#### Records shown
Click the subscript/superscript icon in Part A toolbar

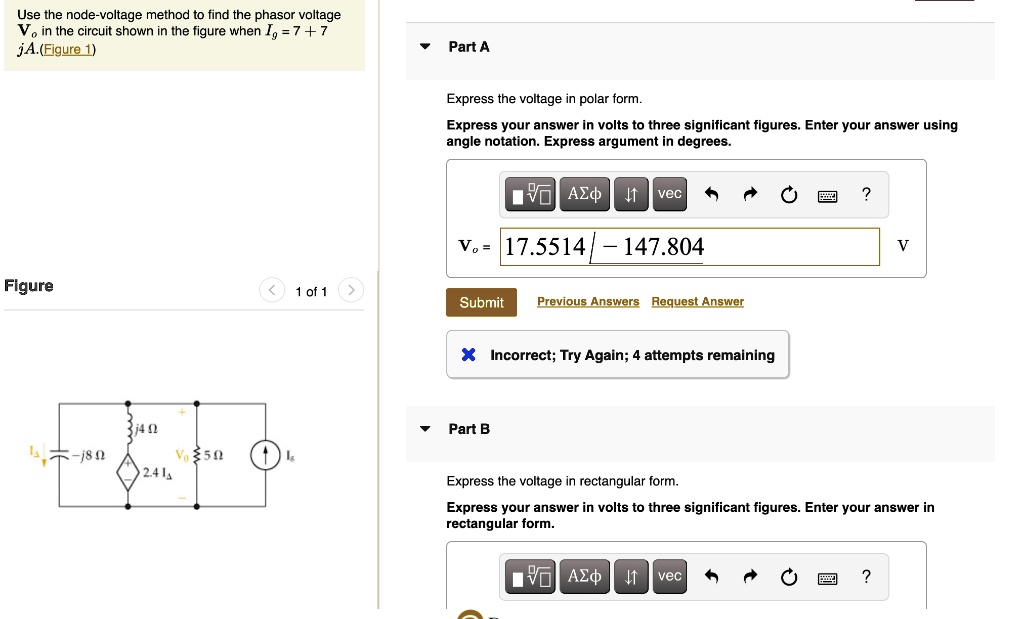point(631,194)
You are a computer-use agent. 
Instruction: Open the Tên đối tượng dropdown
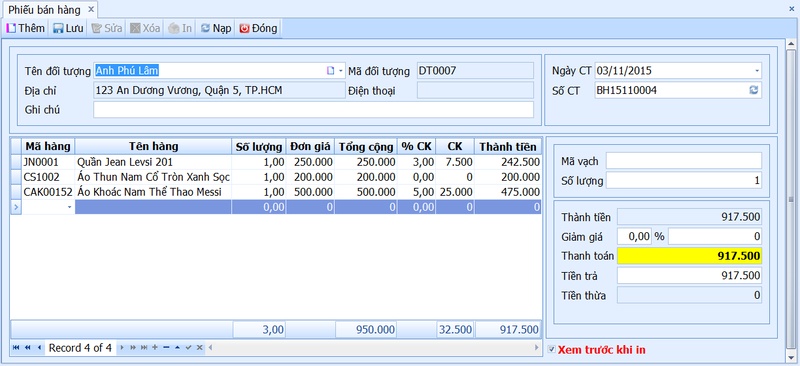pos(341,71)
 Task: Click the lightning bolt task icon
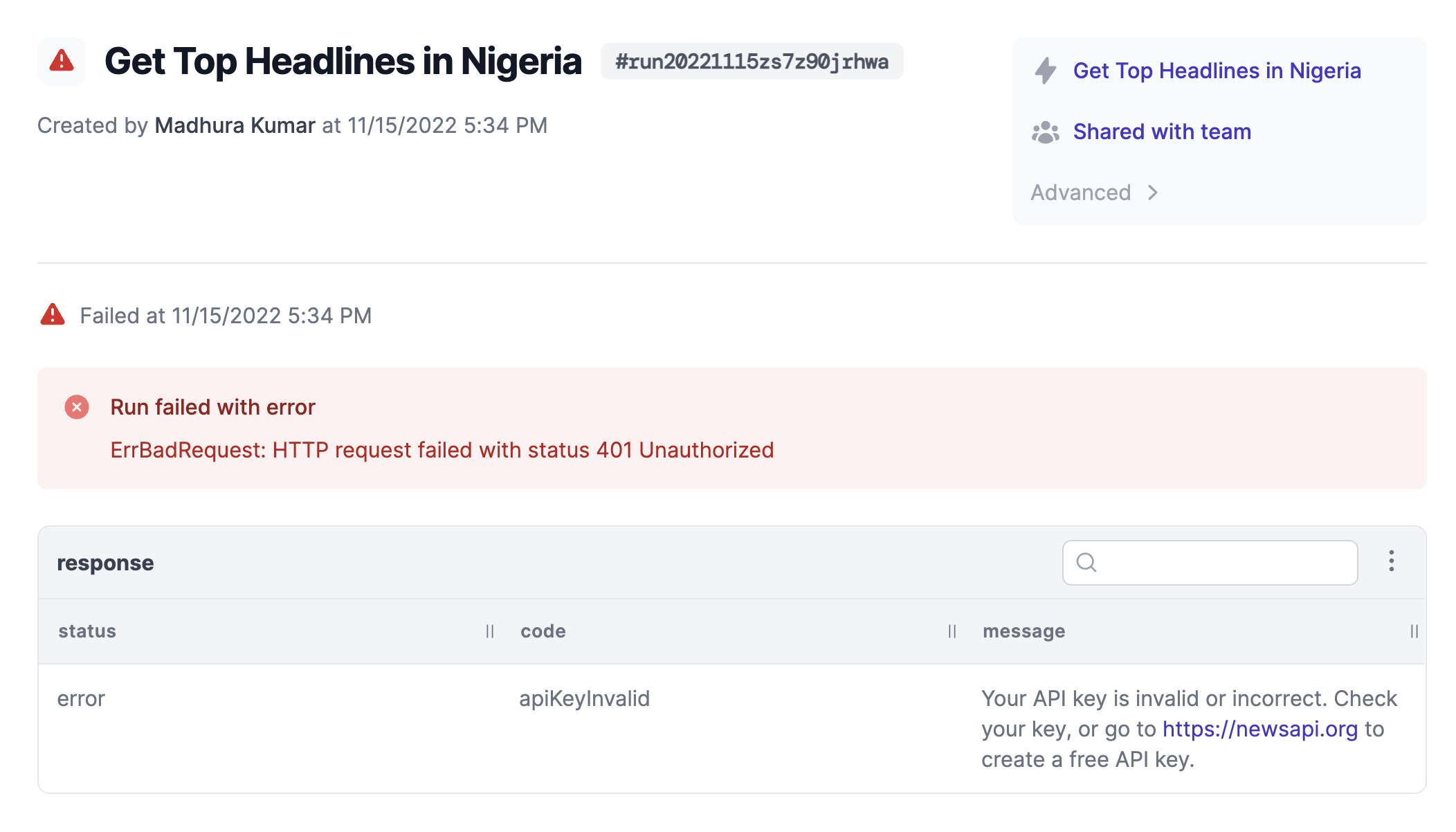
########
#### Records shown
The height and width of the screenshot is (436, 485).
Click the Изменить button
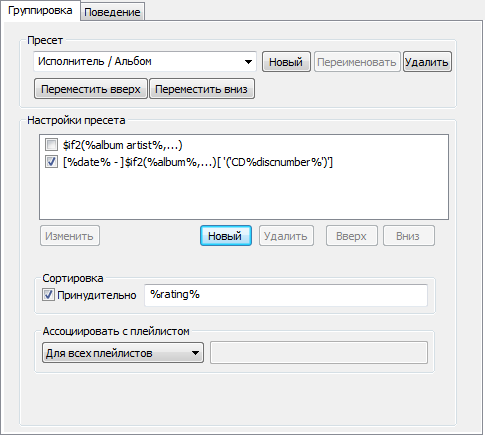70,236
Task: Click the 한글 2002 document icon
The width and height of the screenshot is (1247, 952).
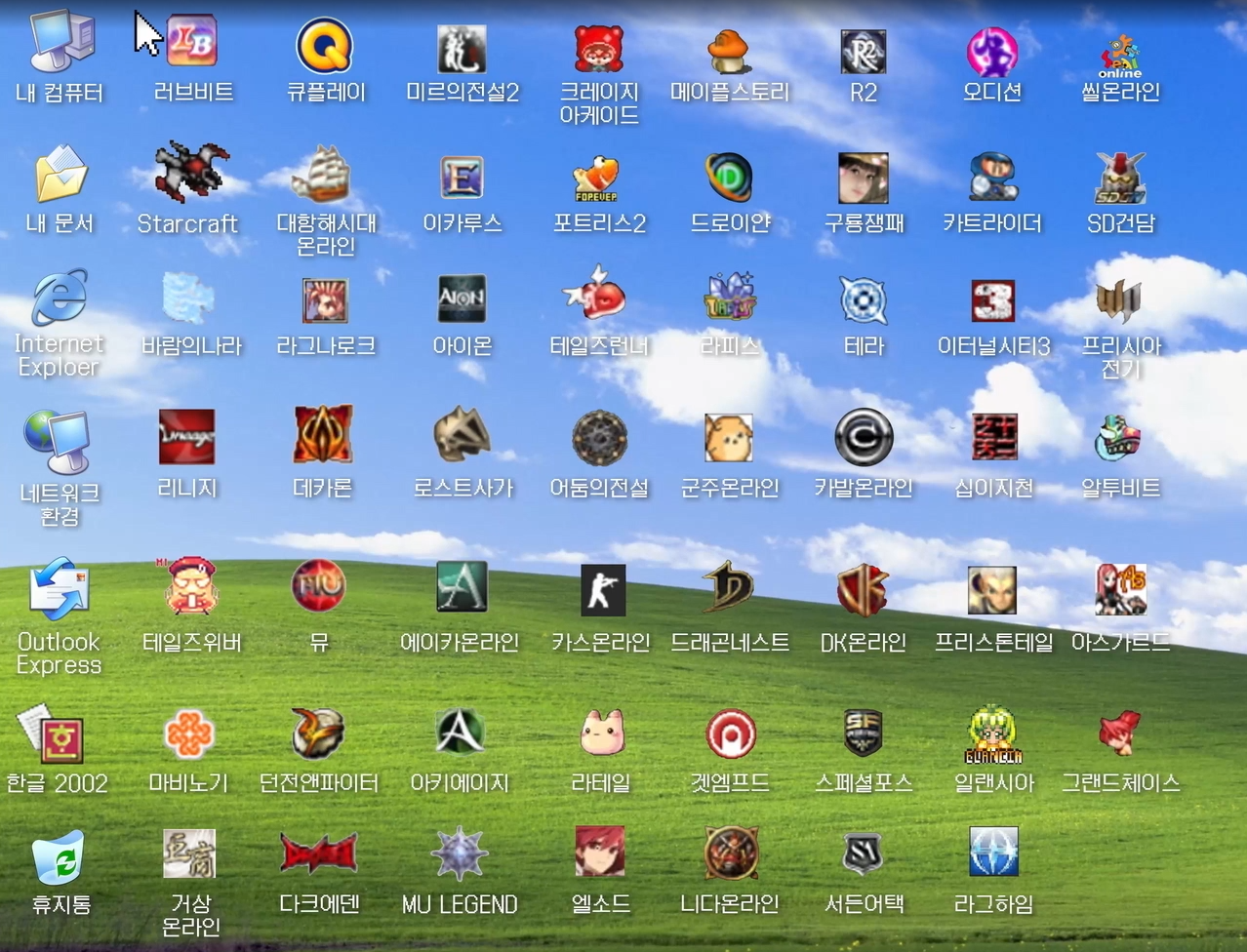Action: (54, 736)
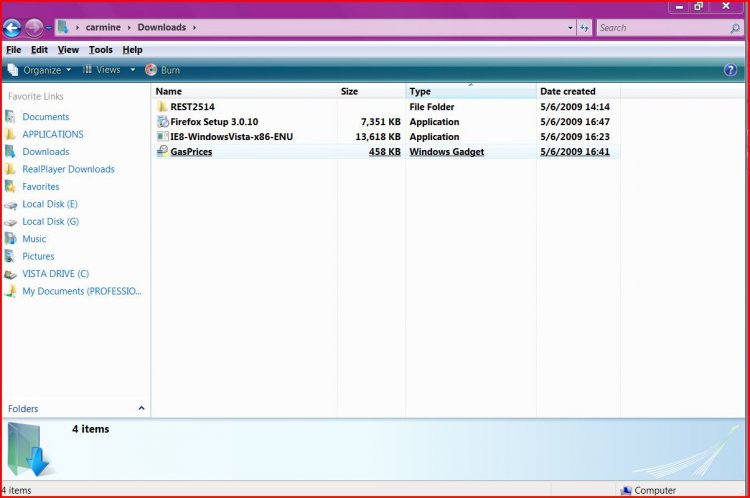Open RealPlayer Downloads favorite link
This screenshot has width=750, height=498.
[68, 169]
########
#### Records shown
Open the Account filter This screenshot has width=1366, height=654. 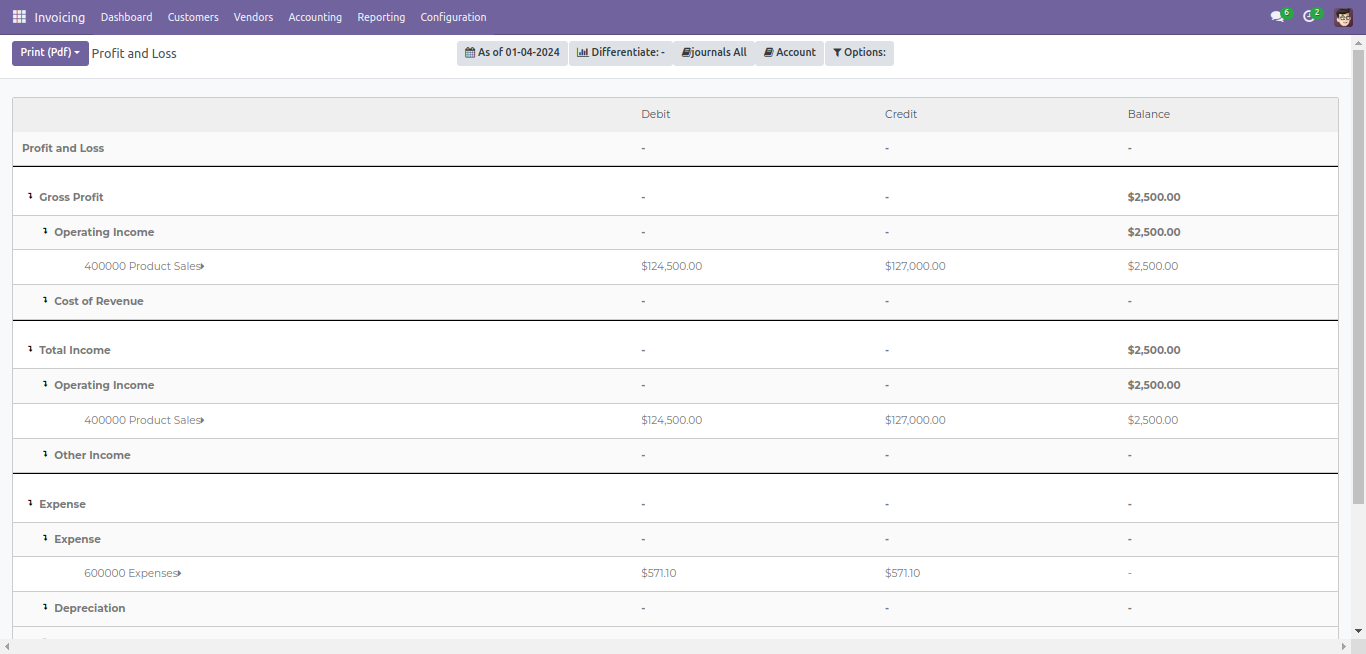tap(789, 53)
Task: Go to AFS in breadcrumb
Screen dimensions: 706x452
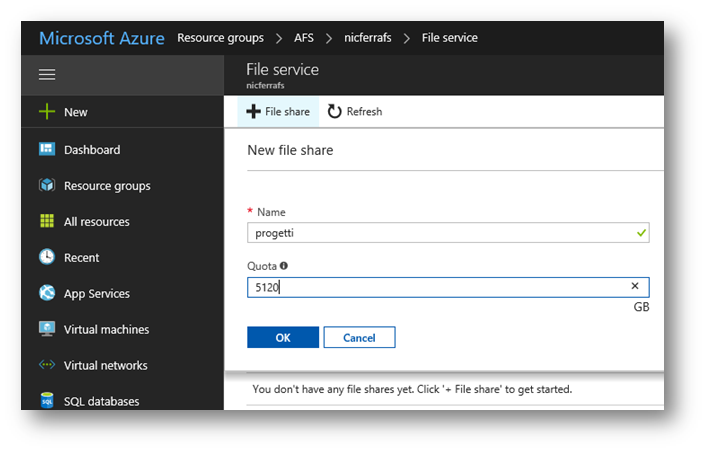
########
▶ What the task requires: Starting at the line above with "Click the subscript/superscript", output every line exactly up to and including the line with "Task: Click the lightning bolt task icon", but none of the pictures.

▶ Answer to this problem:
Click the subscript/superscript icon in Part A toolbar

point(631,194)
You are a computer-use agent. 
Instruction: Open the Tên đối tượng dropdown
pos(341,71)
 Task: Click the lightning bolt task icon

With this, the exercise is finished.